First Crossing the Equator

First Crossing the Equator

I’ve clocked many air-miles in the last ten years or so. I’ve even circumnavigated the globe on one particular trip, but this summer was the first time I crossed the equator. As I’ve written before (see here), a lot of the journeys I make are done on freighter flights where the lack of the usual creature-comforts of standard air travel are sometimes compensated for in other ways. Watching the world passing by below, charting rivers, mountains, seas and lakes with your own eyes, surveying an endless cloudscape, or watching the night time stars merge with the growing glow upon the horizon really allows you to gauge the vast expanse of the globe beneath you.

This was another long haul trip. Travelling from London via Mumbai to Hong Kong; then Hong Kong to Sydney and Melbourne, finishing up with a truck ride several hours overland. Quite an exhausting itinerary with the shock of transitioning the whole spectrum of climate zones. From a sunny but mild London summer’s day to the torrential downpour of Mumbai’s mid-monsoon, to Hong Kong’s tropical 40ºC with matching humidity, to Australia’s frosty winter mornings with lows of -3ºC.

The journey took four days in total which meant I slept for long portions of two of the flight’s four stages. Consequently I missed what route we flew from London to Mumbai, but I suspect we may well have flown over or close to the Ukraine, where only a few days later the tragedy of Flight MH17 occurred. From Mumbai we flew across India and Bangladesh, where I had a good view of (what the pilots told me was) the confluence of the Rivers Ganges and Brahmaputra, before crossing Burma into China, where we then headed down to Guangzhou. I sat in the cockpit for what was quite a spectacular night landing at Hong Kong. Below we had good views of the bright lights of Guangzhou, the Pearl River, Macao, Hong Kong Island and Kowloon as we weaved our way between dark fluffy lumps of cloud in which tropical lightning was flickering on and off. What the pilots (when speaking over the radio to air-traffic control on the ground) calmly referred to as “patches of weather.” This was quite an otherworldly spectacle to behold and far better than any firework display I’ve ever been to!

On the flight south from Hong Kong to Sydney I asked the pilot to let me know when we crossed the equator as it was my first time travelling to the Southern Hemisphere. He joked that he’d come and pour a glass of water over my head in honour of the traditional ‘crossing the line’ ceremony! Thankfully he didn’t, especially as it turns out I was asleep at the time.
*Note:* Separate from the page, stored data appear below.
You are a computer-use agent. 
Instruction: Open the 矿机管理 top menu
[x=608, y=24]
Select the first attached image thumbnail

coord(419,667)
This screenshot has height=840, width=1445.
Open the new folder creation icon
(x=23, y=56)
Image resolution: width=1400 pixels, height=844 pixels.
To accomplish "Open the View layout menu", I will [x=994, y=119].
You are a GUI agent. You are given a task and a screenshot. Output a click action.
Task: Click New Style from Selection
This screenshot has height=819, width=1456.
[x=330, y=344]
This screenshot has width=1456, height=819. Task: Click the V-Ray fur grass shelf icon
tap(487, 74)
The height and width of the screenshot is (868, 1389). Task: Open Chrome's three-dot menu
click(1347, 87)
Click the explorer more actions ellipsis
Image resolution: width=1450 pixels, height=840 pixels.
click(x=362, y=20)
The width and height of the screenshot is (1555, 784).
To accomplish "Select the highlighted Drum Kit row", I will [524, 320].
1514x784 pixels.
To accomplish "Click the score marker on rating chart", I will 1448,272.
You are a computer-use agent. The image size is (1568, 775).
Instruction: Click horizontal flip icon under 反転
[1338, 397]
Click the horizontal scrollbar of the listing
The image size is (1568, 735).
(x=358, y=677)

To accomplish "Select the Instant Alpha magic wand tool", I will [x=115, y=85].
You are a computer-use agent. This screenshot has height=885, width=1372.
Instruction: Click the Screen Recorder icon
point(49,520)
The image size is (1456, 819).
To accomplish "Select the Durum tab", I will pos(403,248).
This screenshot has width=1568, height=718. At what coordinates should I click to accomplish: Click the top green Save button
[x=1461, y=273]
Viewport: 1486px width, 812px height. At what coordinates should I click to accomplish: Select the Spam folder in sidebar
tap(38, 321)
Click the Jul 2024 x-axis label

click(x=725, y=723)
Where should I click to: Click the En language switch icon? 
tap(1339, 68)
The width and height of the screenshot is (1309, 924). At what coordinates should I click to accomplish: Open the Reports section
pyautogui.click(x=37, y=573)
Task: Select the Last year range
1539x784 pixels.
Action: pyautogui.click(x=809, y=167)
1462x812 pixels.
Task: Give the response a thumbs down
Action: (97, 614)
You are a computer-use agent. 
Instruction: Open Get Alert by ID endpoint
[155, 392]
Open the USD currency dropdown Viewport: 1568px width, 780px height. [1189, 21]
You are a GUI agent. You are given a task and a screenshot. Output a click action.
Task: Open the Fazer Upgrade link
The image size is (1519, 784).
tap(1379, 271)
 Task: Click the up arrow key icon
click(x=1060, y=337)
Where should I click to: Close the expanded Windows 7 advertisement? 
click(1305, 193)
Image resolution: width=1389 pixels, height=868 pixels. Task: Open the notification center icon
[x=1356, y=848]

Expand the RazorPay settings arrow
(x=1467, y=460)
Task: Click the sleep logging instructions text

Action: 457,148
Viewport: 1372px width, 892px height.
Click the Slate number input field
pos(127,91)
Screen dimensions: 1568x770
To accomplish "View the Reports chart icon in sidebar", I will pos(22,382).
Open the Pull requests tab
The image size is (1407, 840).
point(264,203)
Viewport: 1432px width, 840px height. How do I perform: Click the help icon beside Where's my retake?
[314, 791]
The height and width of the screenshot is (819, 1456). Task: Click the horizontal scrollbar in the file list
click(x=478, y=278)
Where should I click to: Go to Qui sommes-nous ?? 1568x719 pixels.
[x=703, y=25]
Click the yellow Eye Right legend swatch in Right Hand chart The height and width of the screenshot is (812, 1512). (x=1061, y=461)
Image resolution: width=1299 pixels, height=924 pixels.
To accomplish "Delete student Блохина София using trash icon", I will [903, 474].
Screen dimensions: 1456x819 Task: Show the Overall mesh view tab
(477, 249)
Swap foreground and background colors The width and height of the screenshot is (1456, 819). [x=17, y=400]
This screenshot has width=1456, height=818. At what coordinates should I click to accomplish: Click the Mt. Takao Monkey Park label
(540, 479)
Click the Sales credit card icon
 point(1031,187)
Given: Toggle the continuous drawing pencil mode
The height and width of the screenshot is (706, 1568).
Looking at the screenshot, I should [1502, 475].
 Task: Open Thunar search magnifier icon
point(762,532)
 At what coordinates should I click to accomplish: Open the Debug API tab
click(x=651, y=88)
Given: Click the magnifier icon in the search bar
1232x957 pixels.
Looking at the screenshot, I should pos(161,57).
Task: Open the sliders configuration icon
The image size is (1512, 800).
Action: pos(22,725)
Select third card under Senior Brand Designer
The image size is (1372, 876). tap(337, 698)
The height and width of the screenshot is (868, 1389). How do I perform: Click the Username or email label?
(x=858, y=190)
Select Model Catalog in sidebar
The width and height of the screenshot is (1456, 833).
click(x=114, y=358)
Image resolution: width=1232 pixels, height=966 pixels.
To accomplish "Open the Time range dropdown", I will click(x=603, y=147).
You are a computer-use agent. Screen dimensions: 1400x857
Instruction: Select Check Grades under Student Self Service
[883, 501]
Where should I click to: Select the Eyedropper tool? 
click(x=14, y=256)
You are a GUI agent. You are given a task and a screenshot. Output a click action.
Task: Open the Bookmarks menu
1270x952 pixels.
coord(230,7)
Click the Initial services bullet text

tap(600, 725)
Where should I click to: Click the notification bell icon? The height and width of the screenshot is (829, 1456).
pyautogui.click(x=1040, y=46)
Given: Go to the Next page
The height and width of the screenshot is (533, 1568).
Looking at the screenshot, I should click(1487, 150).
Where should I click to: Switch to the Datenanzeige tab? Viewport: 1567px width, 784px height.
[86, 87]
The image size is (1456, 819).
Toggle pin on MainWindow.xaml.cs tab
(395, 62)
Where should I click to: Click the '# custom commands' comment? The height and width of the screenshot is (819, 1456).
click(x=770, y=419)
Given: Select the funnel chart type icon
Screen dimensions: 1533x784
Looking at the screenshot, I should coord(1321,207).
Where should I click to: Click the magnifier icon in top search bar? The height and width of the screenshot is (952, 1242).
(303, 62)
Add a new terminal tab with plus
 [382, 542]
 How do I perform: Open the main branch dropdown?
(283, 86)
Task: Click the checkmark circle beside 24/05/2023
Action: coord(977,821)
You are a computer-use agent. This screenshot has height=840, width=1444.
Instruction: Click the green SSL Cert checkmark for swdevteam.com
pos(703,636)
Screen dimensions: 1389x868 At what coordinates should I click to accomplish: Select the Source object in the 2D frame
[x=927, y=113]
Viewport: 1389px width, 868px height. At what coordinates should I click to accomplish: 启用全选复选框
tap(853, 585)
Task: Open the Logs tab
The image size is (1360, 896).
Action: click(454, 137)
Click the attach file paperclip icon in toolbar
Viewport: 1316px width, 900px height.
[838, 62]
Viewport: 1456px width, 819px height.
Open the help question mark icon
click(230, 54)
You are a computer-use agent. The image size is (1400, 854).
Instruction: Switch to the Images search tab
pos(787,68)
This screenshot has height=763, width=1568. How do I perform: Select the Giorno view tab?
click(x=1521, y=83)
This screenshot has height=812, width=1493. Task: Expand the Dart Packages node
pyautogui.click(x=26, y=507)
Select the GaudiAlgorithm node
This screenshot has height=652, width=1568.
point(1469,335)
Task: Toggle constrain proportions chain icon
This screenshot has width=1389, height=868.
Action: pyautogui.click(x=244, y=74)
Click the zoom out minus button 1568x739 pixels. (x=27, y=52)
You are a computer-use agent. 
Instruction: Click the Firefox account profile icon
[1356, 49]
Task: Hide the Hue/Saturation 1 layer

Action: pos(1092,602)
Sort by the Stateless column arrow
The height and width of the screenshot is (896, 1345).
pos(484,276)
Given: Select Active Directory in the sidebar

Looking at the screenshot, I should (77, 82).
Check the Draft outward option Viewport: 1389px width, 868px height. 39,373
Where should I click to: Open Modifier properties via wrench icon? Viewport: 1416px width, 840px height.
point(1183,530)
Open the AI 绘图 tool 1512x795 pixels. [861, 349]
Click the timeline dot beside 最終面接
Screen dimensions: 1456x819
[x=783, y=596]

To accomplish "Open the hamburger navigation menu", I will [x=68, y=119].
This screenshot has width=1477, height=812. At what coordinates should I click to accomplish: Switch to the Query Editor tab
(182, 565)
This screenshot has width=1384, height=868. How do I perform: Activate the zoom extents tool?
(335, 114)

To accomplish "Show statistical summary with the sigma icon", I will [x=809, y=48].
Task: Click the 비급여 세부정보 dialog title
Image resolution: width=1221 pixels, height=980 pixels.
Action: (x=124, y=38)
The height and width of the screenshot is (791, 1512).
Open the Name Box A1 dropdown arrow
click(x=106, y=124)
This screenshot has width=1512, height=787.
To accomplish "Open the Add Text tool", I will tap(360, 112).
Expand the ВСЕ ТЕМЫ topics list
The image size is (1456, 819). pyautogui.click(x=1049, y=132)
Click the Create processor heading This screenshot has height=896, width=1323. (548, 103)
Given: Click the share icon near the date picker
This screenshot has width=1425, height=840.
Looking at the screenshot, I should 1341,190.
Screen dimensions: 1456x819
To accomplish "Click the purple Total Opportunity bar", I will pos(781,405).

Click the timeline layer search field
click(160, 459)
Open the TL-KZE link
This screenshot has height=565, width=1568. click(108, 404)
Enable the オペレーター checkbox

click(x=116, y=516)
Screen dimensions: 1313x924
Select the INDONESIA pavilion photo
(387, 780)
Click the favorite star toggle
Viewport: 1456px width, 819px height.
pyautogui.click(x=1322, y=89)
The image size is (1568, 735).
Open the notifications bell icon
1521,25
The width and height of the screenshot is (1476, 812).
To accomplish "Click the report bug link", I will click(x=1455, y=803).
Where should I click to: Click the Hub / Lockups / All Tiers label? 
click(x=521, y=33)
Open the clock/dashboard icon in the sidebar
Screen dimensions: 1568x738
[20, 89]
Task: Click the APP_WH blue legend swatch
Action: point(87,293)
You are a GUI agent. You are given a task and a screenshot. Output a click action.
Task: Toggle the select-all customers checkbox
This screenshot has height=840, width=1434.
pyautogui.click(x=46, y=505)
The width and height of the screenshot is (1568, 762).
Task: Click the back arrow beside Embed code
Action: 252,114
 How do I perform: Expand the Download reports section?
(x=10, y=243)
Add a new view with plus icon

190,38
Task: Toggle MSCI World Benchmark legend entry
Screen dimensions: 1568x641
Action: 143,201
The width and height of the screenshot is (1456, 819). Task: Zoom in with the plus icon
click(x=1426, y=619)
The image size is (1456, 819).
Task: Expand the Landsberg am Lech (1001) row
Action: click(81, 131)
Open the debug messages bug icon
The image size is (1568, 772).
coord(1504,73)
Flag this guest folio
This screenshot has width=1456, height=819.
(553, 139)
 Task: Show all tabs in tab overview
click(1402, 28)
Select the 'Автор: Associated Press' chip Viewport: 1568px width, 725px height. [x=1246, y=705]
He did give me a map with our exact route printed-out as a souvenir though, consequently I could easily pin-point the place where we crossed the line of zero degrees latitude over the Molucca Sea between the northern point of Indonesia’s Sulawesi (Celebes) and North Maluku, islands which resonate in my imagination as the setting for Joseph Conrad’s novels, Almayer’s Folly (1895) and An Outcast of the Islands (1896). After which we crossed the Banda Sea which, ever since watching Lorne and Lawrence Blair’s Ring of Fire films, I’ve always wanted to cross – except I’d rather hoped to do so in an old Bugis sailing prau as they did, but hey-ho, you can’t always have your cake and eat it, I suppose!

When not reading I spent much of the daylight hours of this journey cloud watching or trying to interpret the physical features of the landscape below. Along with the two great rivers of Bangladesh I had some wonderful views of the interior of Australia. Coming into land at Sydney I had an excellent view of Sydney harbour, the famous harbour bridge and opera house. As the aircraft banked round and came back along the coast, descending into land I watched the cliffs and beaches growing closer and I couldn’t help thinking of Captain Cook sailing along that same stretch of coast in HMB Endeavour. Thinking how much has changed in all that time, and yet still how each new landfall we make is a similar personal voyage of discovery of our own – and, of course, without a doubt it’s always fun to make such new landings in novel and unconventional ways, like arriving in your own private 747!